# How do structural isomers differ from other isomers?

Sep 1, 2016

Structural isomers differ in their connectivity. Geometric isomers have the same connectivity, but differ in their geometry.

#### Explanation:

What do I mean by $\text{connectivity}$? Well, let's turn to organic chemistry, the which offers the richest source of isomerism.

Now given a simple formula of ${C}_{4} {H}_{10}$, I can write 2 structural isomers: $\text{n-butane, } {H}_{3} C - C {H}_{2} C {H}_{2} C {H}_{3}$, and $\text{isobutane } {H}_{3} C - C H \left(C {H}_{3}\right) C {H}_{3}$. Clearly these are isomeric, because they have the same chemical formula. These are structural isomers because their connectivity is manifestly different: we have a straight chain isomer, and a branched one. Of course, as the chain grows, the opportunity for structural isomerism is magnified.
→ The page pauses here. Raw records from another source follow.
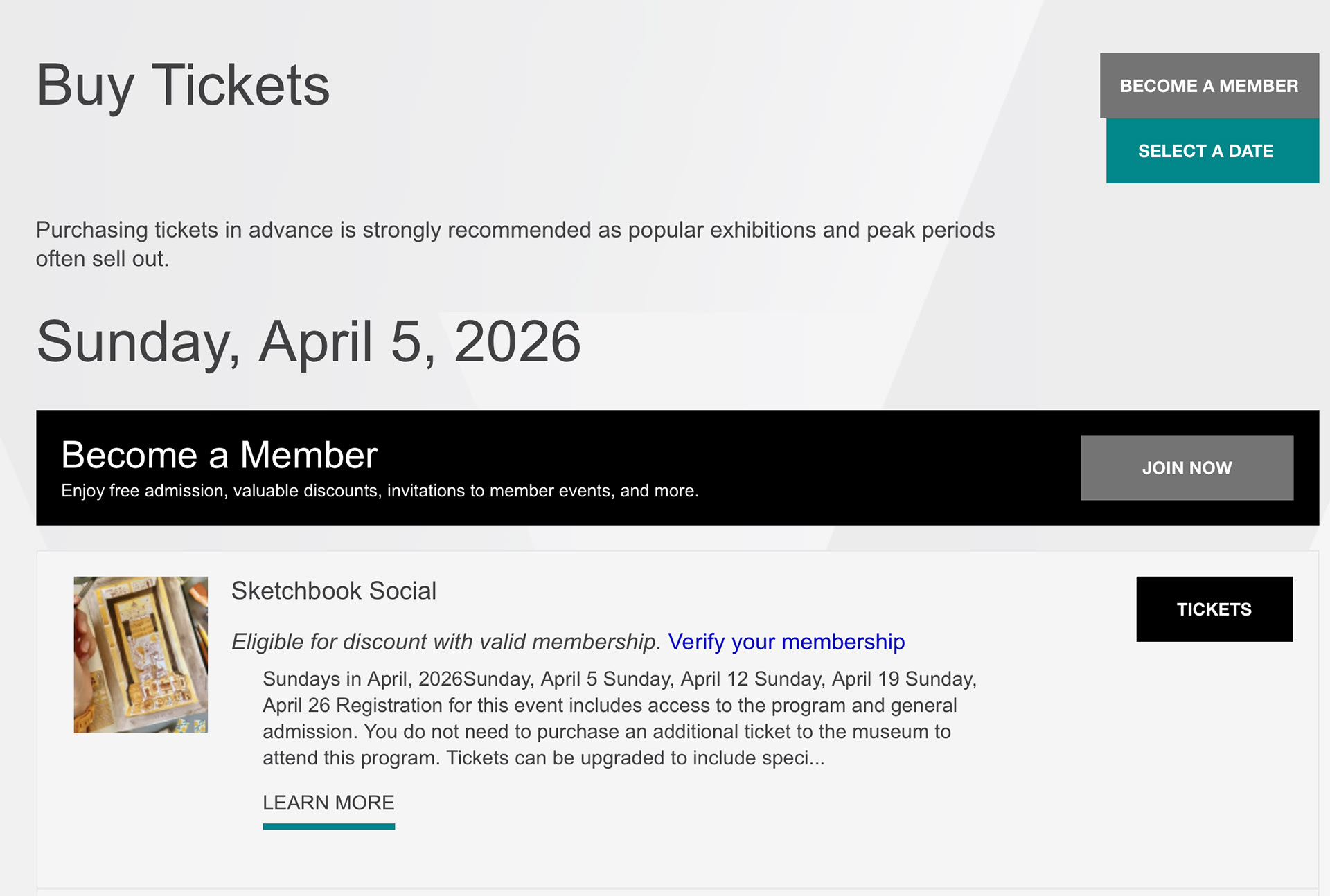Click the 'Enjoy free admission' banner subtitle
Screen dimensions: 1330x896
[380, 491]
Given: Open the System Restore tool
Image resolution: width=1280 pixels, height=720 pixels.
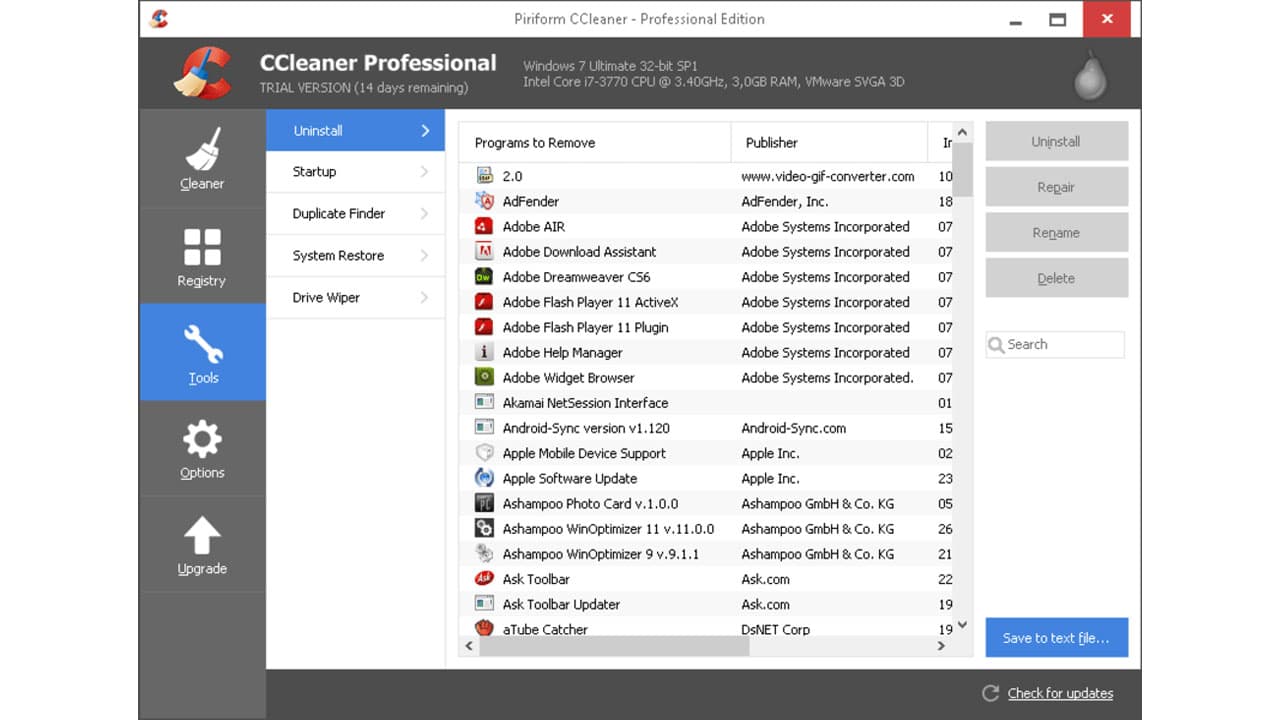Looking at the screenshot, I should (340, 255).
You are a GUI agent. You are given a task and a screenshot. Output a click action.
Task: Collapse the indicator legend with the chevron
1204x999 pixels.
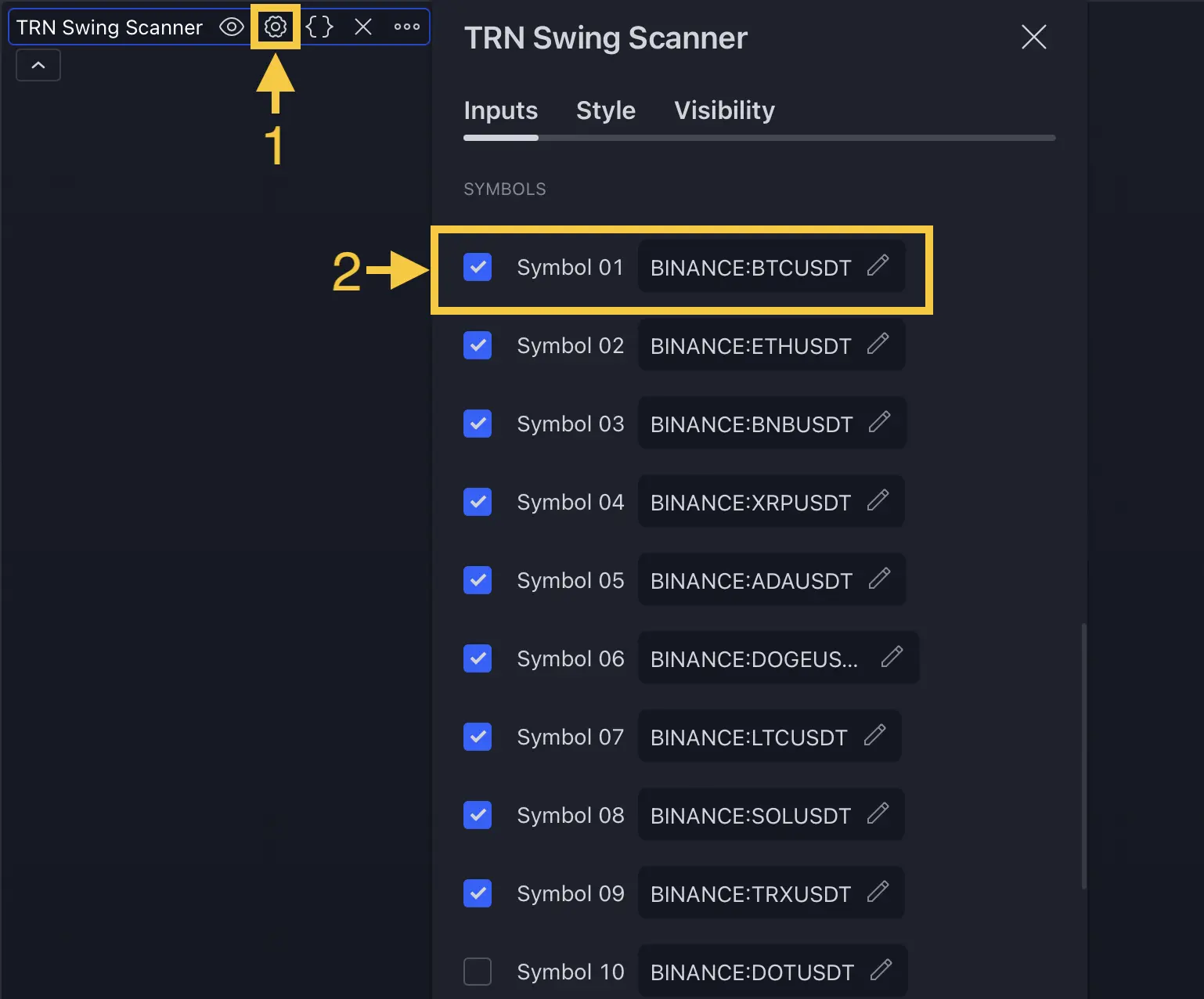38,65
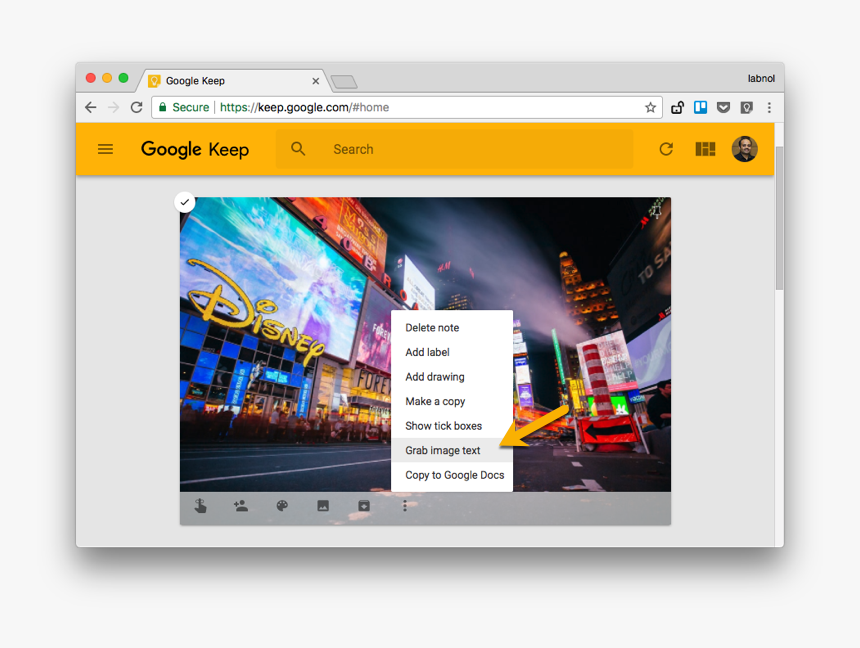Open the Google Keep main menu hamburger
Viewport: 860px width, 648px height.
(x=105, y=149)
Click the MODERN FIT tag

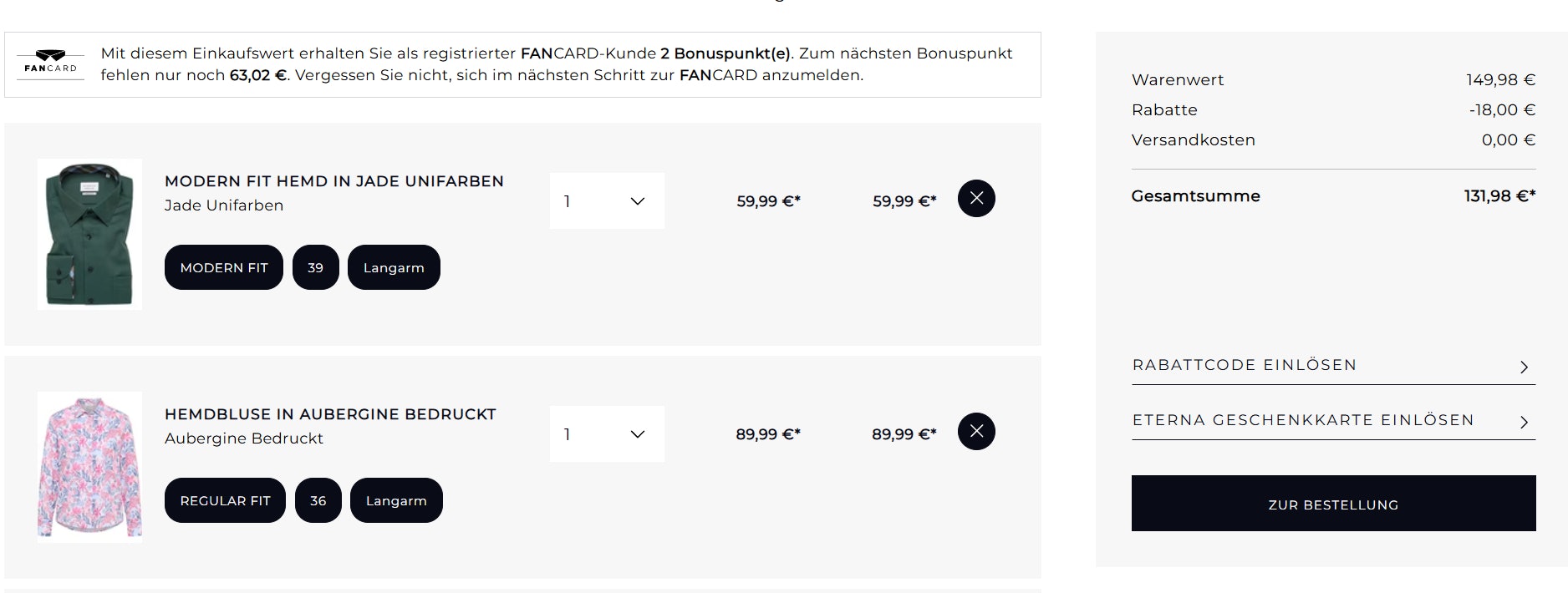[x=224, y=267]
On the other hand, geometric isomerism may be illustrated with $\text{2-butylene, } {H}_{3} C - C H = C H C {H}_{3}$, which can generate 2 geometric isomers as shown![https://useruploads.socratic.org/5X7Gi0MESgaZUTYCojcq_butene_1.png) :

Looking at the isomers, clearly they have the same connectivity: $C 1$ connects to $C 2$............$C 4$. Nevertheless, because of the disposition of alkyl groups about the olefin, the isomers have distinct physical and chemical properties. These, we would classify as geometric isomers, given the disposition of alkyl groups about the olefinic bond.